--- YOUR OBJECTIVE ---
Present every line of the records below as a numbered list, leaving out the blank lines.

** begin MATERIALS PROVIDED **

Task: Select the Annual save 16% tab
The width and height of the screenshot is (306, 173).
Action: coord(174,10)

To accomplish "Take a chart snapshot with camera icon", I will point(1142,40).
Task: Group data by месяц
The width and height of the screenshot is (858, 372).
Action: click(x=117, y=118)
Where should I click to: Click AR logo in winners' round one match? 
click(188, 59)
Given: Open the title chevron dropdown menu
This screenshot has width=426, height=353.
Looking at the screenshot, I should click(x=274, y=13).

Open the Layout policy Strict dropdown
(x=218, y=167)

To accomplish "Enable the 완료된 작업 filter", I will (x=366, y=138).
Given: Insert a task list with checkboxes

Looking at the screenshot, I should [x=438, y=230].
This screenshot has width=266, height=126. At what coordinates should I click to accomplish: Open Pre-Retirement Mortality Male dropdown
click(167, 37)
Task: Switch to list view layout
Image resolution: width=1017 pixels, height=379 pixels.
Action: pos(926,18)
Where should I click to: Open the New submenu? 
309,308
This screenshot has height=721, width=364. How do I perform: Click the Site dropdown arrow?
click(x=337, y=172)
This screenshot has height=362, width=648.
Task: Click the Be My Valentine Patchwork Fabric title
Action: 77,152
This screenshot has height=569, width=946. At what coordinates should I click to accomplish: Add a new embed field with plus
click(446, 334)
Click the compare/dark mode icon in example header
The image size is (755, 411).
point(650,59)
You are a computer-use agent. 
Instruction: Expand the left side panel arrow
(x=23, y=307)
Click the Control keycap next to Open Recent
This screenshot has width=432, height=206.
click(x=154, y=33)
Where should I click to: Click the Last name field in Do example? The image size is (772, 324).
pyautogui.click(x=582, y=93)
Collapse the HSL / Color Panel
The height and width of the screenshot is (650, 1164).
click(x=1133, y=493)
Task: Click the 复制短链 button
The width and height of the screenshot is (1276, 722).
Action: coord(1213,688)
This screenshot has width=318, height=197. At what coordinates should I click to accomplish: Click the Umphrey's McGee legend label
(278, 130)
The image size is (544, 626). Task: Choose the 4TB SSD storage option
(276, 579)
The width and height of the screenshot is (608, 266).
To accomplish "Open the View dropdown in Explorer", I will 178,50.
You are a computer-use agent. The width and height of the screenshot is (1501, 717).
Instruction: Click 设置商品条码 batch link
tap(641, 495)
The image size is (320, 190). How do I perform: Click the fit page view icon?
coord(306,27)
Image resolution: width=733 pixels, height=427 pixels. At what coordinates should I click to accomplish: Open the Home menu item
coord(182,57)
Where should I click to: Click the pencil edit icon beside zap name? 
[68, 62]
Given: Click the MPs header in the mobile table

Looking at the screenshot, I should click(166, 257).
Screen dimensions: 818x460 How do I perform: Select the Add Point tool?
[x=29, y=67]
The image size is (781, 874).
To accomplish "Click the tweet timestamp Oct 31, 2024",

** end MATERIALS PROVIDED **

--- CORRECT RESULT ---
1. Task: Select the Annual save 16% tab
2. The width and height of the screenshot is (306, 173).
3. Action: coord(174,10)
4. To accomplish "Take a chart snapshot with camera icon", I will point(1142,40).
5. Task: Group data by месяц
6. The width and height of the screenshot is (858, 372).
7. Action: click(x=117, y=118)
8. Where should I click to: Click AR logo in winners' round one match? 
9. click(188, 59)
10. Given: Open the title chevron dropdown menu
11. This screenshot has width=426, height=353.
12. Looking at the screenshot, I should click(x=274, y=13).
13. Open the Layout policy Strict dropdown
14. (x=218, y=167)
15. To accomplish "Enable the 완료된 작업 filter", I will (x=366, y=138).
16. Given: Insert a task list with checkboxes
17. Looking at the screenshot, I should [x=438, y=230].
18. This screenshot has width=266, height=126. At what coordinates should I click to accomplish: Open Pre-Retirement Mortality Male dropdown
19. click(167, 37)
20. Task: Switch to list view layout
21. Image resolution: width=1017 pixels, height=379 pixels.
22. Action: pos(926,18)
23. Where should I click to: Open the New submenu? 
24. 309,308
25. This screenshot has height=721, width=364. How do I perform: Click the Site dropdown arrow?
26. click(x=337, y=172)
27. This screenshot has height=362, width=648.
28. Task: Click the Be My Valentine Patchwork Fabric title
29. Action: 77,152
30. This screenshot has height=569, width=946. At what coordinates should I click to accomplish: Add a new embed field with plus
31. click(446, 334)
32. Click the compare/dark mode icon in example header
33. The image size is (755, 411).
34. point(650,59)
35. You are a computer-use agent. 
36. Instruction: Expand the left side panel arrow
37. (x=23, y=307)
38. Click the Control keycap next to Open Recent
39. This screenshot has width=432, height=206.
40. click(x=154, y=33)
41. Where should I click to: Click the Last name field in Do example? The image size is (772, 324).
42. pyautogui.click(x=582, y=93)
43. Collapse the HSL / Color Panel
44. The height and width of the screenshot is (650, 1164).
45. click(x=1133, y=493)
46. Task: Click the 复制短链 button
47. The width and height of the screenshot is (1276, 722).
48. Action: coord(1213,688)
49. This screenshot has width=318, height=197. At what coordinates should I click to accomplish: Click the Umphrey's McGee legend label
50. (278, 130)
51. The image size is (544, 626). Task: Choose the 4TB SSD storage option
52. (276, 579)
53. The width and height of the screenshot is (608, 266).
54. To accomplish "Open the View dropdown in Explorer", I will 178,50.
55. You are a computer-use agent. The width and height of the screenshot is (1501, 717).
56. Instruction: Click 设置商品条码 batch link
57. tap(641, 495)
58. The image size is (320, 190). How do I perform: Click the fit page view icon?
59. coord(306,27)
60. Image resolution: width=733 pixels, height=427 pixels. At what coordinates should I click to accomplish: Open the Home menu item
61. coord(182,57)
62. Where should I click to: Click the pencil edit icon beside zap name? 
63. [68, 62]
64. Given: Click the MPs header in the mobile table
65. Looking at the screenshot, I should click(166, 257).
66. Screen dimensions: 818x460 How do I perform: Select the Add Point tool?
67. [x=29, y=67]
68. The image size is (781, 874).
69. To accomplish "Click the tweet timestamp Oct 31, 2024",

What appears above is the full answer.